Chris Middleton Profile picture for user cmiddleton June 20, 2024
Don’t regard resilience in solely technical terms, says Splunk’s Mark Woods. It is about balancing tech and culture.


It is better to build resilient digital systems than ones that are always robust and up to date. More, observability in critical systems should be aligned to an organization’s real-world behaviour, and not just to its technology concerns. So says Mark Woods, Chief Technical Advisor for machine data analytics company Splunk, now part of Cisco.

What does he mean by this? Likening all digital systems to the McLaren F1 and virtual eSports teams, where the partnership between Splunk and the automotive brand provides telemetry backhaul and performance analytics, Woods explains:

We host roundtables and open days for customers at the McLaren Technology Center, and also sponsor McLaren. But why should customers care? Well, we talk about resilience and what that has to do with an F1 team. And it is about that balance [between system design and real-world usage]. 'I need to finish the race, but there’s no point in finishing the race last'. So, [in that example] I don't build robust systems, I build resilient systems. You sacrifice some of that robustness to make sure that you finish the race as far up the order as you possibly can. But equally, there's no point in winning a race then not having a car for the rest of the season.

He continues the analogy:

So, we talk to customers’ technical teams and say, ‘When’s your season, and where’s your race?’. And they say, ‘We don’t have one… but we have this promotion, or this peak in demand’. And we say, ‘So that’s your race’. And your season is your business year, which your board has to report on, and maybe a quarter is your lap, and so on. So, when can you make that call to change something? Most of the time for your technical team, once they've started to extract that data, once they’ve started on day-to-day usage, there are only so many small windows of opportunity where they can make a critical decision, such as, ‘Am I going to have to deploy a new server?’ Or, ‘Do I need to completely change my code?’

OK. Yet metaphors can be dangerous, as author Milan Kundera once observed, and are not to be trifled with – Kundera’s point being that they can distort critical thinking and make you believe something that may not be true. But taking Woods’ example at face value, he is saying that systems simply need to be good enough for the job – to be resilient in real-world usage, rather than so encumbered by a need to be perfect or inviolable that they are not up to the tasks for which they are designed, perhaps. But does this concept really apply in the enterprise technology space, where customers rely on providers such as Splunk to be more than just ‘good enough’? Woods argues: 

For Splunk’s services themselves, it does not really apply of course. But for our customers’ own services, absolutely. A critical system is going to have to survive for however long before they renew and renew and renew. You can build the most robust product in the world, but you still need to upgrade it every six months. In the meantime, it needs to survive for that period of time. So, resilience is really about understanding what buffer you have to be able to make some changes, or even to go faster.

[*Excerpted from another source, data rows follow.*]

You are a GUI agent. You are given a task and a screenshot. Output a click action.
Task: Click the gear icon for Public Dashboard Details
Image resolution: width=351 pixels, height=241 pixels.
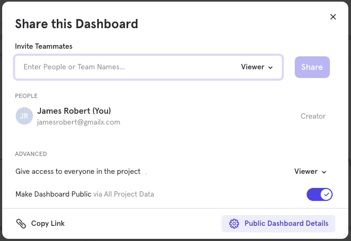tap(234, 224)
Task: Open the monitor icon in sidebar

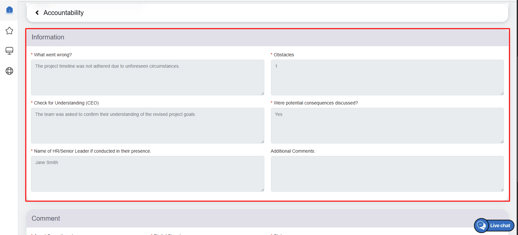Action: coord(9,51)
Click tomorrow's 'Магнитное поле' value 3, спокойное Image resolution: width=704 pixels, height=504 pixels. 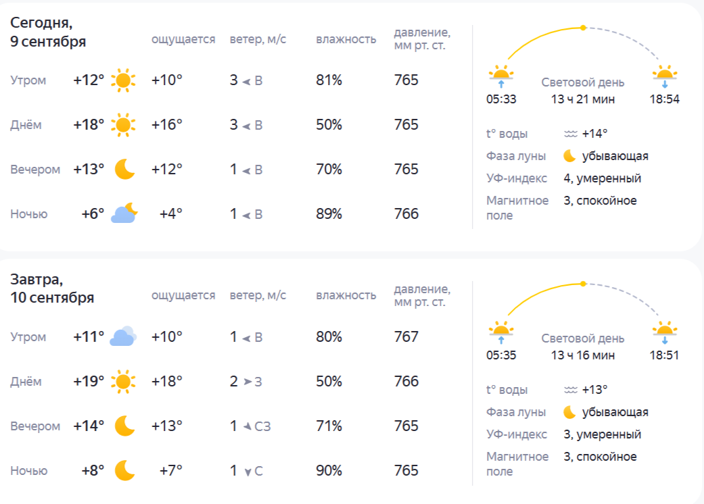pyautogui.click(x=600, y=457)
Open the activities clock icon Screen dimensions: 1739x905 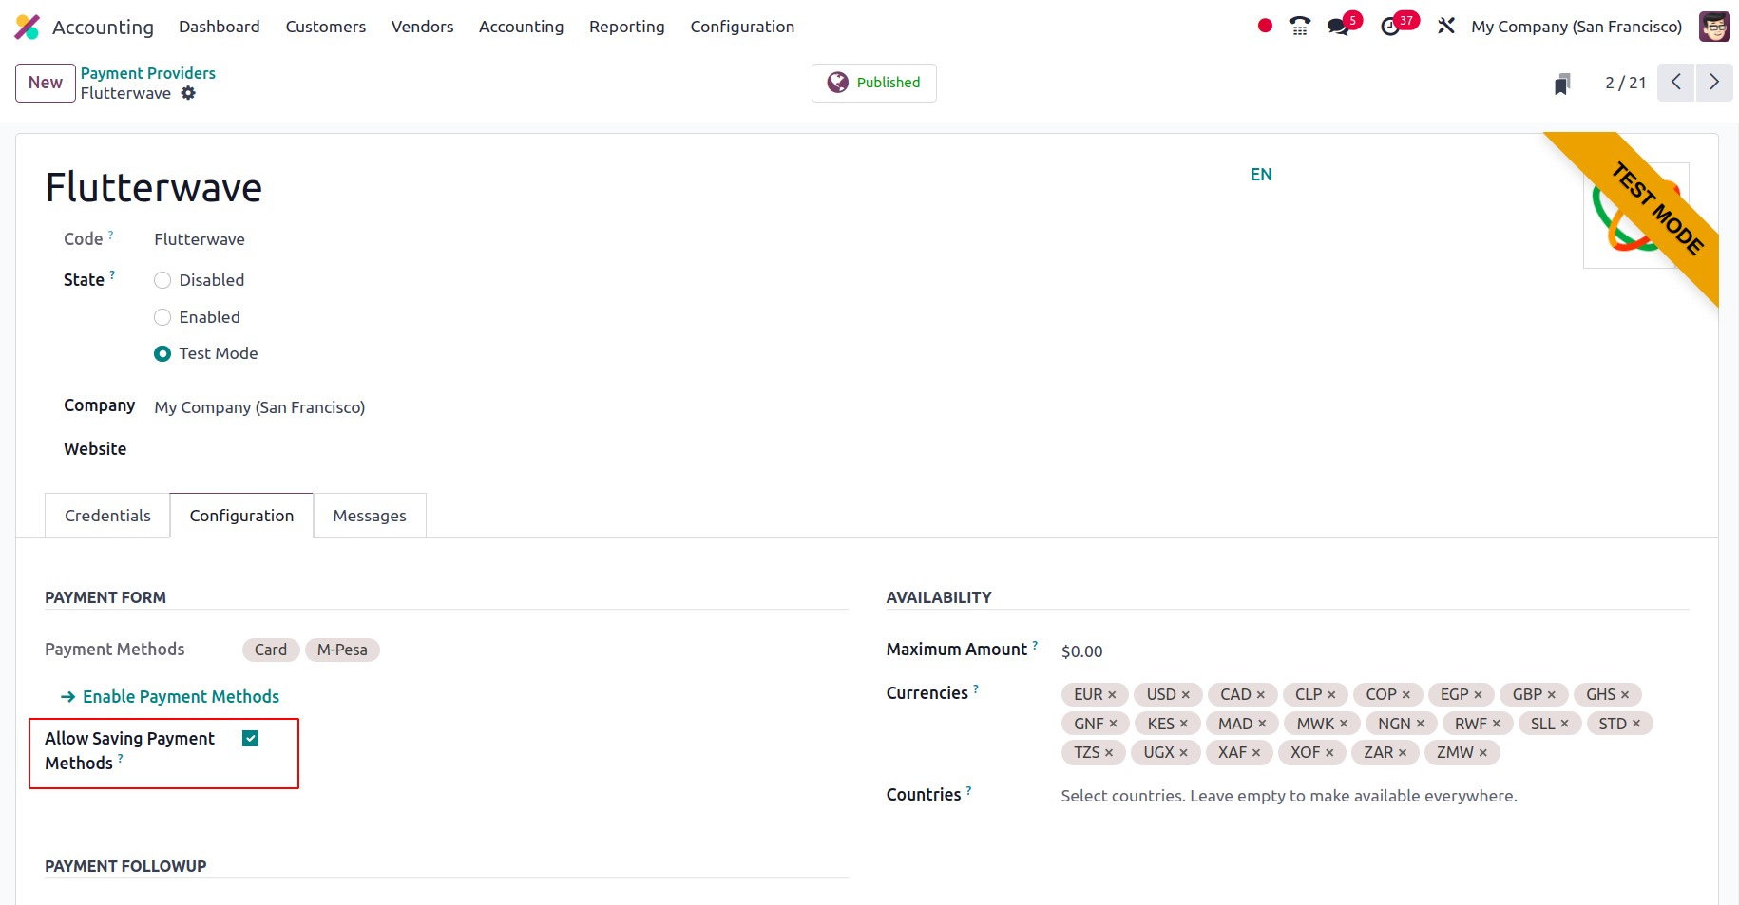pyautogui.click(x=1390, y=27)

He refers back to the pandemic, during which the world was pushed towards relying on cloud-based systems in order to work from home – in some cases unwillingly. explaining: 

There weren’t that many major crises [in general terms], because we [providers] had built in enough buffer for those systems to be resilient, but had no idea that they were to that extent! There were lots of panicked decisions being made [in the tech buyers’ market], but the main systems had enough of that buffer to be resilient.

Downtime costs

Last week at its user conference in Las Vegas, Splunk published research on the hidden costs of systems downtime – findings that could be read as the hidden cost of non-resilient systems. Surveying 2,000 executives from Forbes Global 2000 companies, the research estimated that the total cost of unplanned downtime for those enterprises was $400 billion a year, including both direct and hidden costs, such as lost revenue, reduced shareholder value, damage to customer trust and brand reputation, and lesser ability to innovate at speed.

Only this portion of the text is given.